The village, which contains about a quarter of the town’s taxable parcels, is expected to take in $30,000 in mortgage-recording payments this year — but, much like the town, the village is in a better position than initially thought, with expectations of receiving about $41,500 in mortgage taxes this year, according to filings with the state Comptroller’s Office


Elsewhere in the budget

The town’s overall budget for its contracted refuse-and-garbage services is set to drop by almost 7 percent in 2022. 

The decrease is due to a move made in June by the town’s waste-hauler, Robert Wright Disposal, which did away with the annual $55,000 fee New Scotland was charged to recycle residents’ discarded items. The full savings are not seen in the 2022 budget because they are slightly offset by a $15,700 increase in Wright’s contract for pick-up services with the town.

New Scotland is also looking at an increase in the waste-tipping fees it pays at Rapp Road. 

“They keep telling us, you know, our tipping fees are going up, our tipping fees are going up,” said the town’s highway superintendent, Ken Guyer, during the Oct. 7 workshop. “They’ve told us the last few years that; they have not.” 

But Guyer said that, when he spoke recently to someone from Rapp Road, he was advised to use the “higher number [in] the budget.” The town has set aside almost $46,000 for tipping fees in 2022, up from $38,000 this year, and an $18,000 increase from what the town spent in actual fees in 2020, about $28,000 to almost $46,000.

Projected road improvement outlays are up about 14 percent for next year, from about $384,000 to approximately $439,000, which Guyer attributed to the department basing its budgeting on funding from two of the three state programs New Scotland receives road-improvement dollars from. Typically, the highway department only ever banks on receiving money from the state’s Consolidated Highway Improvement Program, known as CHIPs, and budgets accordingly. 

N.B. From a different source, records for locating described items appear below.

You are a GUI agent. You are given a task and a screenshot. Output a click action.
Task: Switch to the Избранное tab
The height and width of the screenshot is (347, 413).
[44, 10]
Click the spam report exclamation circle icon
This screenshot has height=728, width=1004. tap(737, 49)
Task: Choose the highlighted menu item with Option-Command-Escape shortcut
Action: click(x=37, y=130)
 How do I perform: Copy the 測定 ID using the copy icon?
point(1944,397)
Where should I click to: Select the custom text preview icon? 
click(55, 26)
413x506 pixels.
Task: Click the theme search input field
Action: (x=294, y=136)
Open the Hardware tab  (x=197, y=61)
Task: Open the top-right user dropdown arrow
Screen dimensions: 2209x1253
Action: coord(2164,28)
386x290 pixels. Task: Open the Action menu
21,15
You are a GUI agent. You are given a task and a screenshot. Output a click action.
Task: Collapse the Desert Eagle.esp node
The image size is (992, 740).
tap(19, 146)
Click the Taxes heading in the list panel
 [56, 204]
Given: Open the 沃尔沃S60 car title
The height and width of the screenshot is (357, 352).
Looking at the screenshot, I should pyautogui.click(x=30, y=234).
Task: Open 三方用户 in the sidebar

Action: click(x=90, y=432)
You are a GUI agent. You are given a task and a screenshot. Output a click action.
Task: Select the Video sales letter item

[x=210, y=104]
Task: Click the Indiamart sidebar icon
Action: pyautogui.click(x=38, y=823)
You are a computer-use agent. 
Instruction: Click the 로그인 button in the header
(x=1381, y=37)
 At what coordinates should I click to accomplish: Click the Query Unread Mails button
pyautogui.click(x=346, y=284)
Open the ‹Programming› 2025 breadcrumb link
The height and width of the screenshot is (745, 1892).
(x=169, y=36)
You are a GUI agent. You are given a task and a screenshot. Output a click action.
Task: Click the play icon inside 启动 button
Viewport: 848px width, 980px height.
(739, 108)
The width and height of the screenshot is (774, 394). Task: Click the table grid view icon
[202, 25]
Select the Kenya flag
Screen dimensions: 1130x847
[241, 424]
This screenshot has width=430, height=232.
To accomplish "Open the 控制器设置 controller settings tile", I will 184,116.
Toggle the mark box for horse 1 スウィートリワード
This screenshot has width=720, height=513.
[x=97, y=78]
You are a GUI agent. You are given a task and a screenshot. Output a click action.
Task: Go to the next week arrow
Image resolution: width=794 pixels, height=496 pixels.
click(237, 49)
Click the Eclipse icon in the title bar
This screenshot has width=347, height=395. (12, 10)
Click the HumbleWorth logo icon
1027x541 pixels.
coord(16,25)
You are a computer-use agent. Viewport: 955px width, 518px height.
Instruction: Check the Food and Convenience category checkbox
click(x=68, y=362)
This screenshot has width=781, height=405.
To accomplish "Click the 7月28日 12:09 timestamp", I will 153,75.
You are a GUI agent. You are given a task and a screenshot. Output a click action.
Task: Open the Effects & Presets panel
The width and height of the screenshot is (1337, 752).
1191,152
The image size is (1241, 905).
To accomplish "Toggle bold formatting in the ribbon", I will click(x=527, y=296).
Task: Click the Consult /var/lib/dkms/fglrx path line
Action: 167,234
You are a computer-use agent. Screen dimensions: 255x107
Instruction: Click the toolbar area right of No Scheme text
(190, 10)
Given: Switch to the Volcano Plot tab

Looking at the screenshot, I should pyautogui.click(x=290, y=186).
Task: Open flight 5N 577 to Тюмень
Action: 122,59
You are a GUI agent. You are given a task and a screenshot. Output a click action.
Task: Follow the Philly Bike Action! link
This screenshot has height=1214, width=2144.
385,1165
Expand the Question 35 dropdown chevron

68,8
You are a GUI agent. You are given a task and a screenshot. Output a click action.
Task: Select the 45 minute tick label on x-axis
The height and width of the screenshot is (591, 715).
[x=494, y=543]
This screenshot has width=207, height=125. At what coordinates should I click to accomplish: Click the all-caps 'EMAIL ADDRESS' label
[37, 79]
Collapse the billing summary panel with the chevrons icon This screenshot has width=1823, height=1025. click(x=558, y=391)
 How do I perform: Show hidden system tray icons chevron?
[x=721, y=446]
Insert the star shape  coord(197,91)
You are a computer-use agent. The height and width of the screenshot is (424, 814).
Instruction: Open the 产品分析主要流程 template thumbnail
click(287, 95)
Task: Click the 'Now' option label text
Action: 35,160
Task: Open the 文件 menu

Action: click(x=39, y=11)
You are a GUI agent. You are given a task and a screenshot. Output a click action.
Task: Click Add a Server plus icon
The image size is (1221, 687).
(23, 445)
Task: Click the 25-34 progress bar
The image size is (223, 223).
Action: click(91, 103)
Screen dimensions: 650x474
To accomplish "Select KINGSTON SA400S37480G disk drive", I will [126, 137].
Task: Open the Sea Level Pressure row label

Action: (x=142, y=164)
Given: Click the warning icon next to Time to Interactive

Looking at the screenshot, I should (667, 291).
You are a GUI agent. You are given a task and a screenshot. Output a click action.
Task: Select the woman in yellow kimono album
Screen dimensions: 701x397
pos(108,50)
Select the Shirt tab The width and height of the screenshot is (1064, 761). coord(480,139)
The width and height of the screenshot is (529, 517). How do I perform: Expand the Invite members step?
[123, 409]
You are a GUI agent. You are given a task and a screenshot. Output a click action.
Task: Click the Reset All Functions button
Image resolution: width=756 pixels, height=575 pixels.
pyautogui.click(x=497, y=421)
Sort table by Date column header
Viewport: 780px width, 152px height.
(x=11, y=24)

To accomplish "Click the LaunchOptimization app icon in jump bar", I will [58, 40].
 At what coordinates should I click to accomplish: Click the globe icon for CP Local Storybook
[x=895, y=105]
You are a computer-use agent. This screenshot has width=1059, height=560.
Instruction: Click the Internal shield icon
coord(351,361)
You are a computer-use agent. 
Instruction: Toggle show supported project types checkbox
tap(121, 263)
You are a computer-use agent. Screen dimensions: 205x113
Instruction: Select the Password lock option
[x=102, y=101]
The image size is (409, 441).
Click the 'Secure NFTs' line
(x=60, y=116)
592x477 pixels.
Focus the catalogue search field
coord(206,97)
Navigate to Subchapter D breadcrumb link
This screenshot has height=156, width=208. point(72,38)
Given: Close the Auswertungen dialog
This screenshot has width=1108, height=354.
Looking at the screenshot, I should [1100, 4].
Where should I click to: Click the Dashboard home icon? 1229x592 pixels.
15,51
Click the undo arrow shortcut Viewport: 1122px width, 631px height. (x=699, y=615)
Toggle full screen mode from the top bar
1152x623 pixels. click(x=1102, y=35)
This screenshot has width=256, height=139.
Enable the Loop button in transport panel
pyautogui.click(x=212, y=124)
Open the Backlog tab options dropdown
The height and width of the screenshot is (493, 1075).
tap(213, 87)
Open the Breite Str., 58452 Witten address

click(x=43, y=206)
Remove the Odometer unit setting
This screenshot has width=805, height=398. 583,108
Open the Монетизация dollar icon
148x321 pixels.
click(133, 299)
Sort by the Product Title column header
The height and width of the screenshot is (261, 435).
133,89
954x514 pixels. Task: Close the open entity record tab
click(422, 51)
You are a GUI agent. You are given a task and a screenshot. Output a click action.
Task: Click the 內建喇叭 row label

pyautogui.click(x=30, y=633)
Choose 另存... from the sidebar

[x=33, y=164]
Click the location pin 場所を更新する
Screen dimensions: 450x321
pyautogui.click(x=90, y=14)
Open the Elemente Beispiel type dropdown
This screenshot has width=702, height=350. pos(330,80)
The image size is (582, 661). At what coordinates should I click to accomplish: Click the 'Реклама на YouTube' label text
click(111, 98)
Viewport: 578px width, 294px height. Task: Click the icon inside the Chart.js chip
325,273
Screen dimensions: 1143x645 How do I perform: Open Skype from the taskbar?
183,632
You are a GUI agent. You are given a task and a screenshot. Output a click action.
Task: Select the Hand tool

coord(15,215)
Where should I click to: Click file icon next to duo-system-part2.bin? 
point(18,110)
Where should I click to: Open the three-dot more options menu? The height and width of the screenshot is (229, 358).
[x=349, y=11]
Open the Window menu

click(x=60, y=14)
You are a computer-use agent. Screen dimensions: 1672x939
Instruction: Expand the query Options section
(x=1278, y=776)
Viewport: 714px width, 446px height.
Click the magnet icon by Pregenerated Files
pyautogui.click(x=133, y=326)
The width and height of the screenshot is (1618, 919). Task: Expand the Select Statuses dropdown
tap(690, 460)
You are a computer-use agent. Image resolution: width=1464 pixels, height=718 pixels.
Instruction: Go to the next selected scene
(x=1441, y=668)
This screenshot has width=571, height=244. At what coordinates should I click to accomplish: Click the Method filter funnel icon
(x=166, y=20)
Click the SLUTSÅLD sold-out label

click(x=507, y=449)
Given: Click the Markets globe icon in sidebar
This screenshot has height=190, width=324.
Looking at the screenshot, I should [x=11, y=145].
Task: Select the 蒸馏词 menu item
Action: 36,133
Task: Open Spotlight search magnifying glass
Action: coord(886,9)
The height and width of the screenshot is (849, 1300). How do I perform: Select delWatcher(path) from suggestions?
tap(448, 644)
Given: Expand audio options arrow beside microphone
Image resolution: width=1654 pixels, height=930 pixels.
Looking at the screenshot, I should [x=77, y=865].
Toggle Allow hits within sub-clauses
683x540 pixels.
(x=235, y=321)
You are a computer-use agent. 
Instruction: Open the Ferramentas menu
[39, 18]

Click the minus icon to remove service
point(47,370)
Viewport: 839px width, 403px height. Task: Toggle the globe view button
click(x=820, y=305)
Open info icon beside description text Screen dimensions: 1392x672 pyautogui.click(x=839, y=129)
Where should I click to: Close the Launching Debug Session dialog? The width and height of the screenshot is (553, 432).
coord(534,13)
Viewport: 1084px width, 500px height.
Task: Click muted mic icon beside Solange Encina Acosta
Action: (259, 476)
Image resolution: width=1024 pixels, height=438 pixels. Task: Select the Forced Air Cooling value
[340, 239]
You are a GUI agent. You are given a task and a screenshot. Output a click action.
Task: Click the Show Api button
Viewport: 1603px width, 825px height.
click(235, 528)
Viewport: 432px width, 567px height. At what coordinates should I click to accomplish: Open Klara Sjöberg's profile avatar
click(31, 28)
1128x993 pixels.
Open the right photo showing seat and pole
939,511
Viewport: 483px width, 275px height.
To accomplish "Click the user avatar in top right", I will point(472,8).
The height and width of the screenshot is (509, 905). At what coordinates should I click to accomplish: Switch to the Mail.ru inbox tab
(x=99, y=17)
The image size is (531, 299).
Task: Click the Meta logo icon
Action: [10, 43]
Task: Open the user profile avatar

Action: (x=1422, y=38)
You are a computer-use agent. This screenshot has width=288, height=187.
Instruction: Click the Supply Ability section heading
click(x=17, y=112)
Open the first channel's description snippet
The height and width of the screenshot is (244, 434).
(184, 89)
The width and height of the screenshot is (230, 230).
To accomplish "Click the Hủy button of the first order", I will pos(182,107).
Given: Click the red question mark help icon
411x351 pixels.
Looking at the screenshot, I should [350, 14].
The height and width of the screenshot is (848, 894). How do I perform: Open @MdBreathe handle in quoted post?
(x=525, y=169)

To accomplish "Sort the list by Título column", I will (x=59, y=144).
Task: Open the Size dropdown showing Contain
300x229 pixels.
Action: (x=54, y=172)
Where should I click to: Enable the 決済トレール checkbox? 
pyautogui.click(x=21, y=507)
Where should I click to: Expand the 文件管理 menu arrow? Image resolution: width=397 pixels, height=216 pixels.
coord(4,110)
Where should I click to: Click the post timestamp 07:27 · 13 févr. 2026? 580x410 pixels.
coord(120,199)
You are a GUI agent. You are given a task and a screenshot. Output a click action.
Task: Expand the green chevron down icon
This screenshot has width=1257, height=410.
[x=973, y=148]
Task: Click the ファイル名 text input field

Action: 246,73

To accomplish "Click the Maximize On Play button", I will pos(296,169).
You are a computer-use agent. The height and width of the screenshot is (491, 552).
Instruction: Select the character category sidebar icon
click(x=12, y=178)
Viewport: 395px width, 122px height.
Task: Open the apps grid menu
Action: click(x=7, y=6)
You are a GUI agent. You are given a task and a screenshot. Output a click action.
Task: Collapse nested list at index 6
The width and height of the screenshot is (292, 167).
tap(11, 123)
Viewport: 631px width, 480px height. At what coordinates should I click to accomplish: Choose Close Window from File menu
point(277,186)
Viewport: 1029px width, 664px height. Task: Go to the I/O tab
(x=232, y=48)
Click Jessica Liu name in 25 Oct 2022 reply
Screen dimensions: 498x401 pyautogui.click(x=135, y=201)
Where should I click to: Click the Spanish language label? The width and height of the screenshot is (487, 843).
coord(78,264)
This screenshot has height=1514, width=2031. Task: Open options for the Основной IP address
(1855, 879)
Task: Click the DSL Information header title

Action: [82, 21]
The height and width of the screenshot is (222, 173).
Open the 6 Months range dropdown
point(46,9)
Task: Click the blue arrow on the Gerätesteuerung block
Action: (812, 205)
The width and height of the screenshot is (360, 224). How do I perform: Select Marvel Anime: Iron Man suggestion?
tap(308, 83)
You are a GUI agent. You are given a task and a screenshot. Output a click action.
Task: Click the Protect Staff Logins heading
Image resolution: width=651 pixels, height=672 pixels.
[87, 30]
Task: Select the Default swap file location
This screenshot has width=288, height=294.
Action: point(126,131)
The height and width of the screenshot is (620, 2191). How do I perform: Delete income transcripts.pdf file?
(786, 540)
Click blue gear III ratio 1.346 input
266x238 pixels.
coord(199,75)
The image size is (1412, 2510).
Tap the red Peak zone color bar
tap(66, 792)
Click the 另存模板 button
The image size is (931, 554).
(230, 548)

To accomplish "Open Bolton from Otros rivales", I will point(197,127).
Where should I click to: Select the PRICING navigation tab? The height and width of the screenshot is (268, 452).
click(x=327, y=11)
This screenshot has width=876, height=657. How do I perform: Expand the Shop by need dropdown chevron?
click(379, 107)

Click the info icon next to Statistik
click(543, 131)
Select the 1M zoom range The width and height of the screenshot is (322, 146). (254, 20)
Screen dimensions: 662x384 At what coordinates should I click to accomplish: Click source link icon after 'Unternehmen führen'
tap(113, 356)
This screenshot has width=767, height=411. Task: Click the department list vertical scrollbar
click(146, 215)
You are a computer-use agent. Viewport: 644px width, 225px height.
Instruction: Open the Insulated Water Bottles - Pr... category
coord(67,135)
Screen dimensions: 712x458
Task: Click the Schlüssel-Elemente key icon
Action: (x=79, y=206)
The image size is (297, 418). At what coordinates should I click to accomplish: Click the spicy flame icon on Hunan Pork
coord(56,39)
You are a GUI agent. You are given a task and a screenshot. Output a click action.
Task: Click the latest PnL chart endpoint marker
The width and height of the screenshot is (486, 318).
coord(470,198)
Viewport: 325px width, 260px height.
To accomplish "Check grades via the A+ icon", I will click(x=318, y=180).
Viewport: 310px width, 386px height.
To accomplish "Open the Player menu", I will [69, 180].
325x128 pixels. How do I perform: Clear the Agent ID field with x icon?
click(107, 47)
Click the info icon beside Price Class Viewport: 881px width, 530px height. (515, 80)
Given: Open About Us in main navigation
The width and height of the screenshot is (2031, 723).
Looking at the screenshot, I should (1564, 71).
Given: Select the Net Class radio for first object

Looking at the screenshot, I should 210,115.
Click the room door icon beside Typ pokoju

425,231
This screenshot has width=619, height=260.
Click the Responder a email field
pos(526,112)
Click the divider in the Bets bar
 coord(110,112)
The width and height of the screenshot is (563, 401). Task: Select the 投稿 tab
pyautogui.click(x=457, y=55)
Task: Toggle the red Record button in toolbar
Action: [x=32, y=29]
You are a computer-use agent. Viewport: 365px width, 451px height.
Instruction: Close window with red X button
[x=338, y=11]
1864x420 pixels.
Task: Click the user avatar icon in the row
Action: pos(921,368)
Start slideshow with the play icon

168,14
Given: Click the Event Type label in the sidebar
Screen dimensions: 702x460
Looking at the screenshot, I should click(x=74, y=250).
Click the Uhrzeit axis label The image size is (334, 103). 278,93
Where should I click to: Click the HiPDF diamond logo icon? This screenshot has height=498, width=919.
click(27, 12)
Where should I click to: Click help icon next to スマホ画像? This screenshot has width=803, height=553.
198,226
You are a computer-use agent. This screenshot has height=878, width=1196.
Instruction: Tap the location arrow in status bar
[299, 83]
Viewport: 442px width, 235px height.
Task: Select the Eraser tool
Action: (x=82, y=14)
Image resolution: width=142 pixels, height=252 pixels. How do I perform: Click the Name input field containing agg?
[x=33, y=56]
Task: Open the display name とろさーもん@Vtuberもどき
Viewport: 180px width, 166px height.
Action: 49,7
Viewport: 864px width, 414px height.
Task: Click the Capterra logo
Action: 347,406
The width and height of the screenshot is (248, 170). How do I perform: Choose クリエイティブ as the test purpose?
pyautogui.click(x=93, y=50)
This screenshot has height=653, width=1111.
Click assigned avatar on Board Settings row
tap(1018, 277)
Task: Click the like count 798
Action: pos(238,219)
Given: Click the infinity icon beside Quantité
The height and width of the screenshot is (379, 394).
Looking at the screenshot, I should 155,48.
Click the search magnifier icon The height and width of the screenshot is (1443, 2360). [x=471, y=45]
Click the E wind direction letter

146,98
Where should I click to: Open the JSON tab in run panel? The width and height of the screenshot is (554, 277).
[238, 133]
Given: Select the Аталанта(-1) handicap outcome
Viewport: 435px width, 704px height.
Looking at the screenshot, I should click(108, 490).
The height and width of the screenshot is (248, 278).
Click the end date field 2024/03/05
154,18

But highway department debt-servicing is set to drop by 42.5 percent in 2022, from about $145,000 to about $101,500, reflected by a $40,000 bond payment that came off the books; the remainder the town had on a $191,600 bond floated in 2016 for a 10-wheel dump truck.

The building inspector’s budget line is expected to jump about 19 percent next year, from about $140,000 to about $167,000. The increase is due to $40,000 added for the town’s new contracted planner position, which is slightly offset by saving about $17,000 by switching from a full-time with benefits code-enforcement officer position to two part-timers.